▶ [What is needed]:
Retype the part of the records that opens with the line containing "Collapse the Qt Automotive Suite node" and closes with the line containing "[x=183, y=56]", keeping the text identical and leaving out the pictures.
------ Data shown ------
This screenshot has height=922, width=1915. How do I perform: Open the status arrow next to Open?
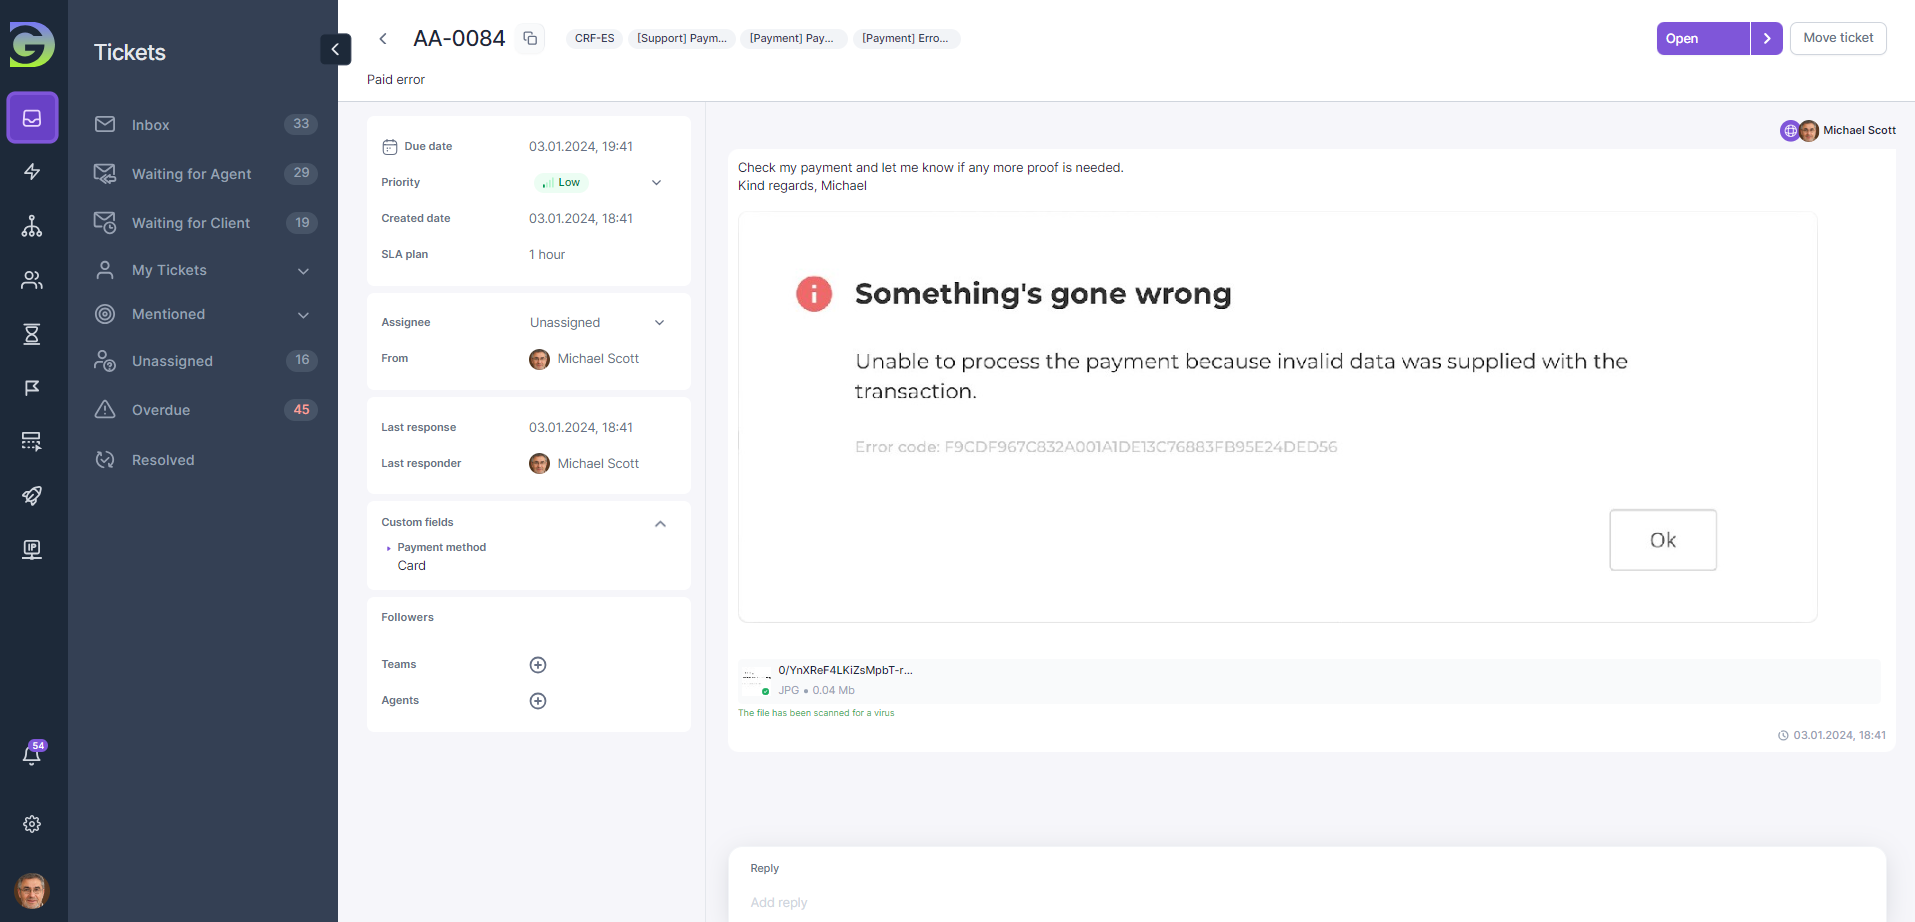(1767, 39)
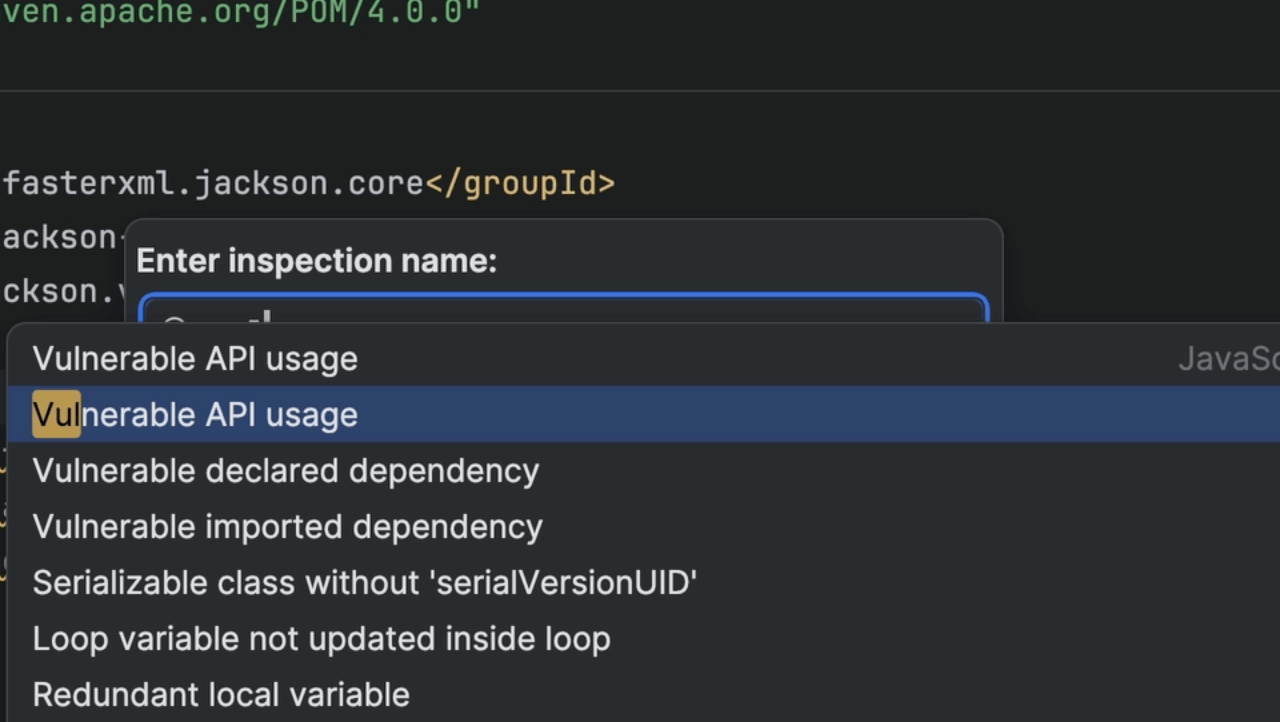Screen dimensions: 1280x722
Task: Click the maven.apache.org POM 4.0.0 string
Action: point(240,13)
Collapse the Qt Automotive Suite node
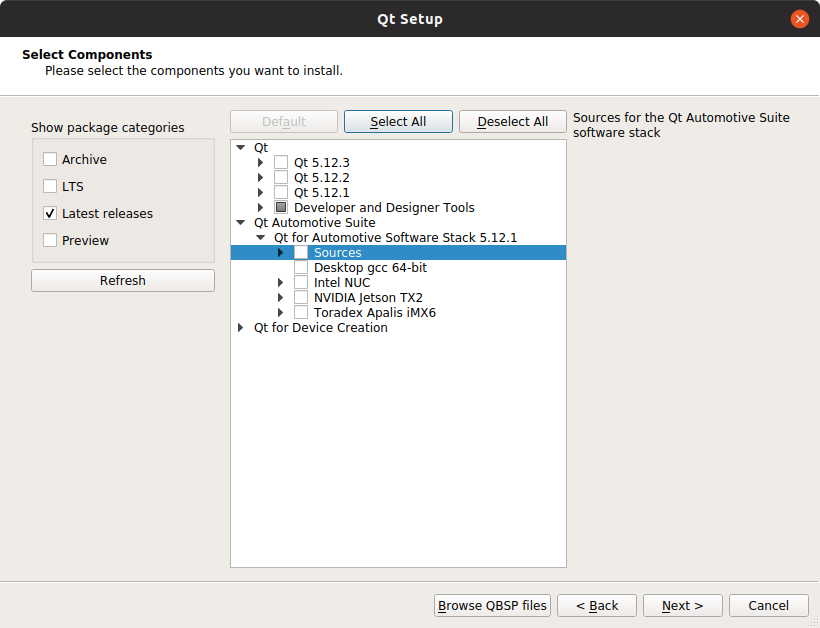The height and width of the screenshot is (628, 820). 241,222
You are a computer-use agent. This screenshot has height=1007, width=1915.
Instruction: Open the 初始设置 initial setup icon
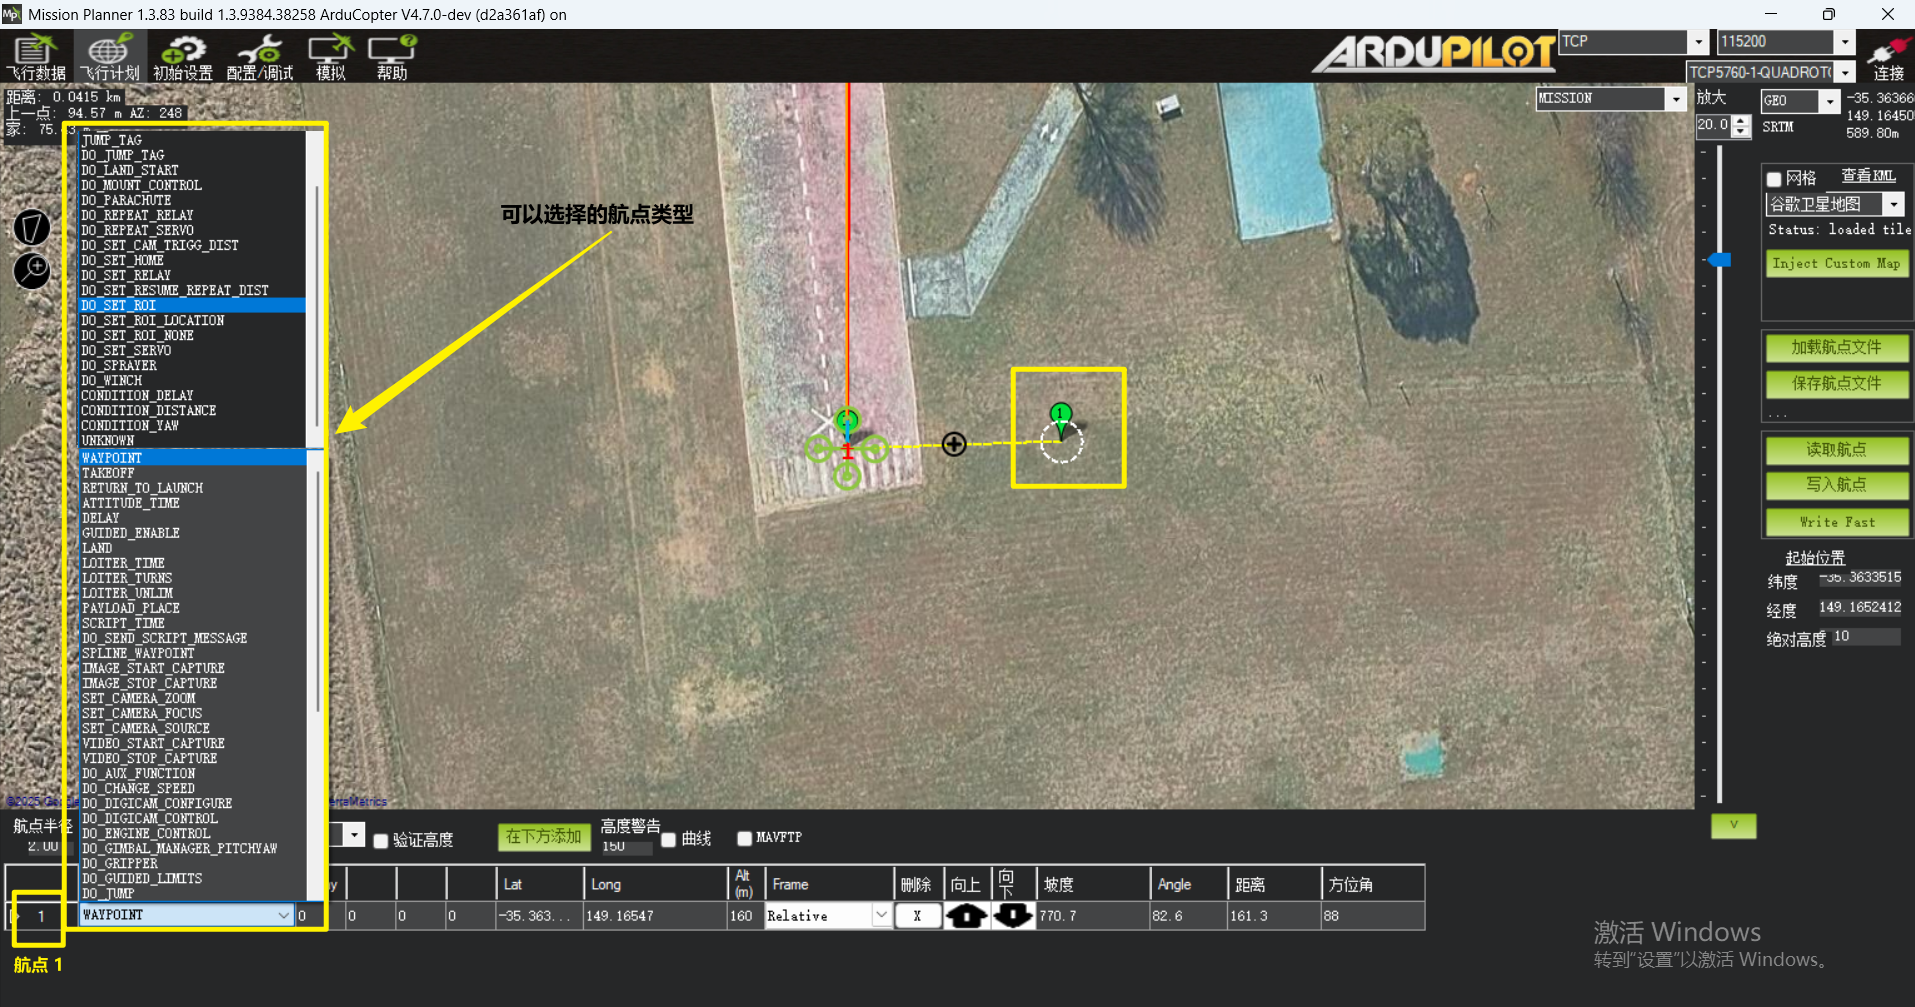[x=183, y=56]
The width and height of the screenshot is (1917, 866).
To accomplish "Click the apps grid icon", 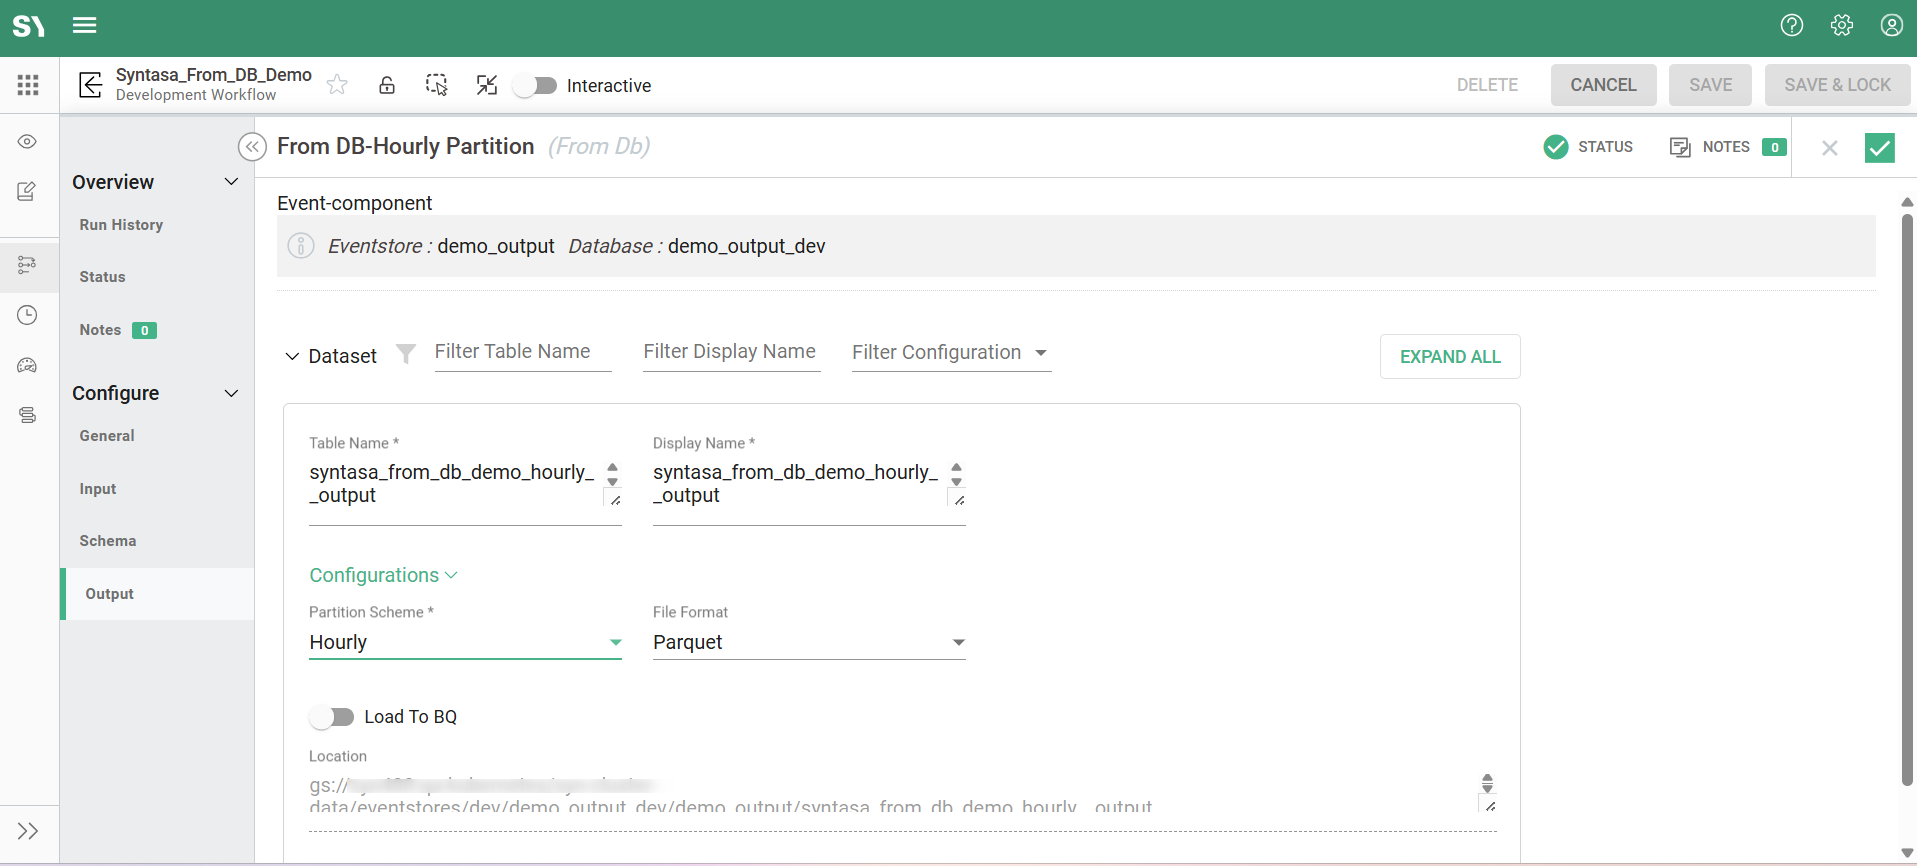I will [28, 85].
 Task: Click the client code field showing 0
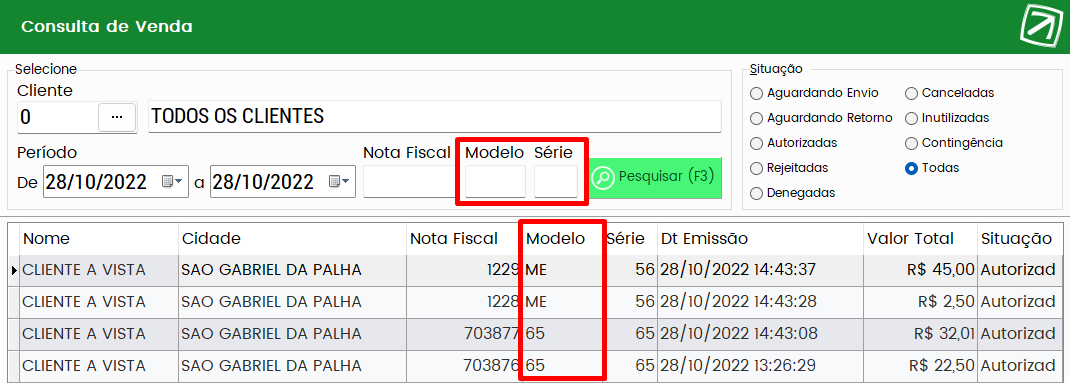[57, 117]
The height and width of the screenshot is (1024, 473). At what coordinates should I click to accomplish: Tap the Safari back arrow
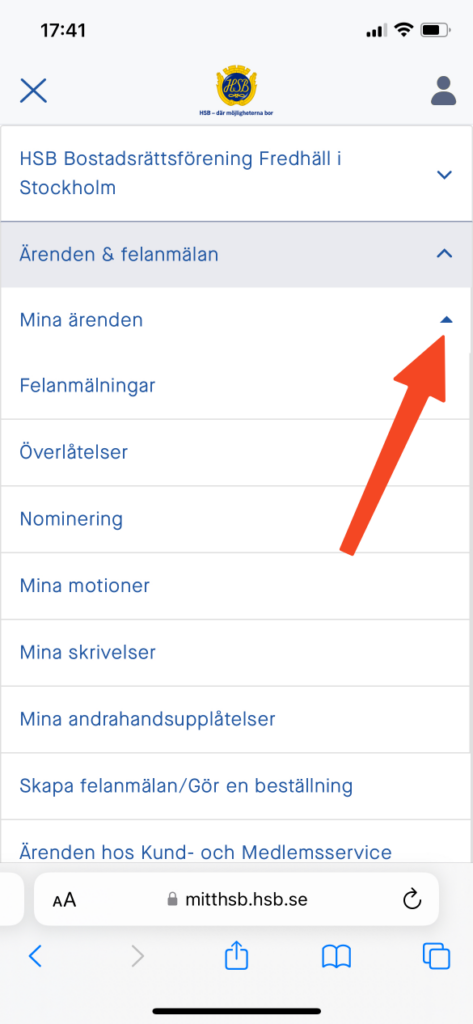pyautogui.click(x=35, y=957)
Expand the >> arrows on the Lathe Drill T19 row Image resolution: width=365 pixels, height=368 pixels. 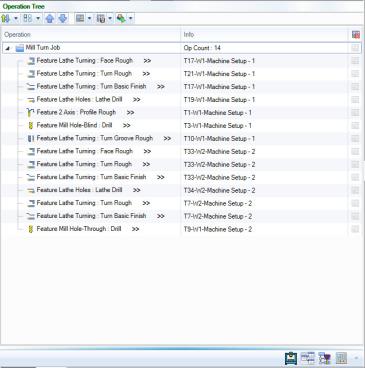[136, 100]
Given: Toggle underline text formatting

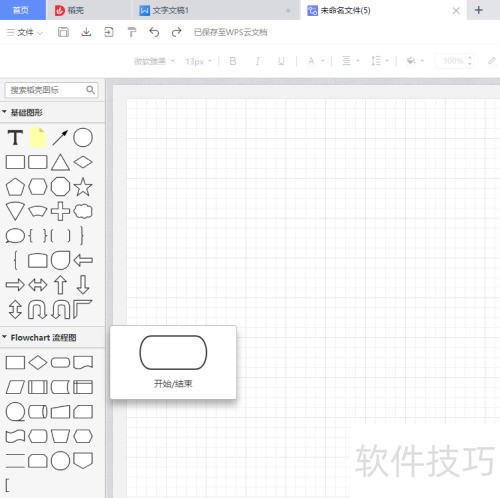Looking at the screenshot, I should click(x=281, y=61).
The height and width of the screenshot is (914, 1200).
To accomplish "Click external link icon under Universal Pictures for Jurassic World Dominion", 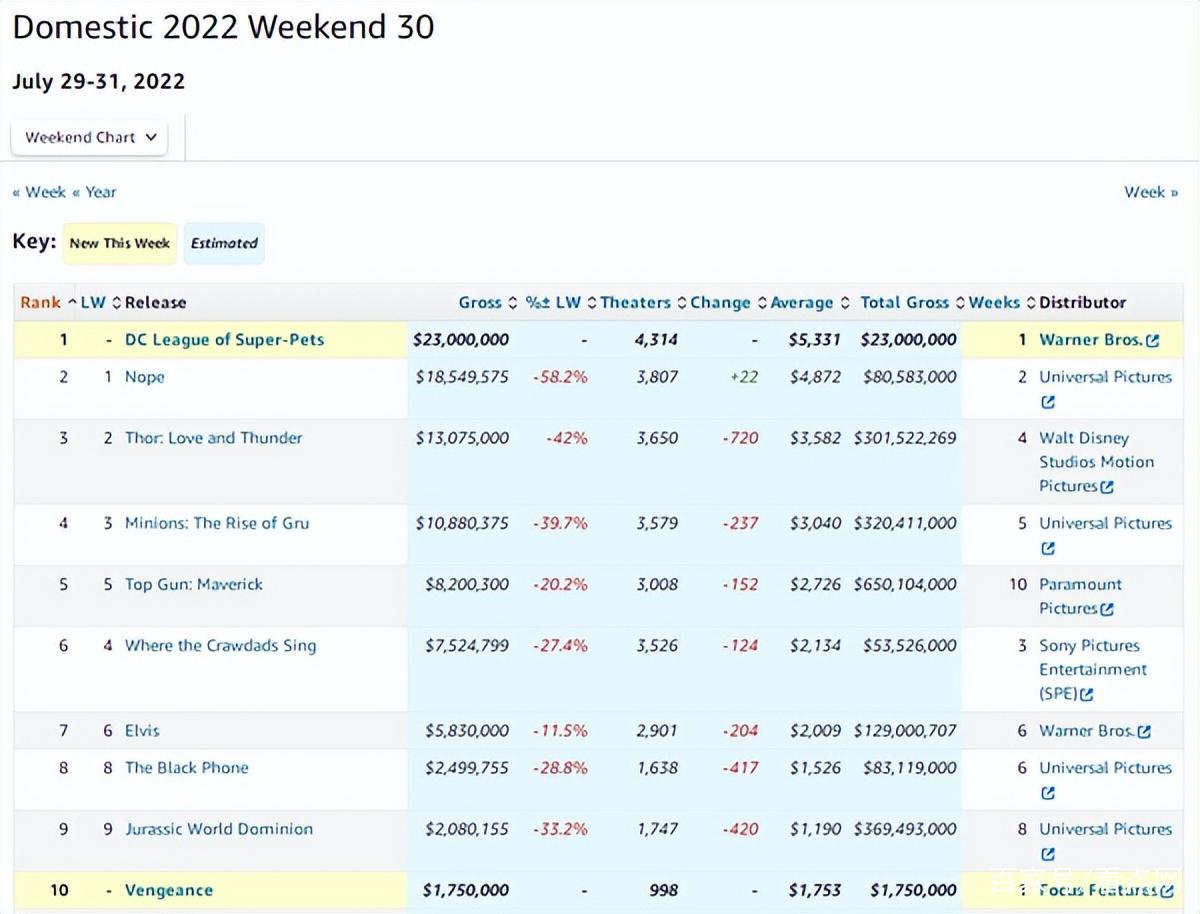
------
▶ [Exercise response]:
Collapse the Qt Automotive Suite node
The height and width of the screenshot is (628, 820). 241,222
You are a computer-use agent. This screenshot has height=1007, width=1915.
Instruction: Open the 初始设置 initial setup icon
[x=183, y=56]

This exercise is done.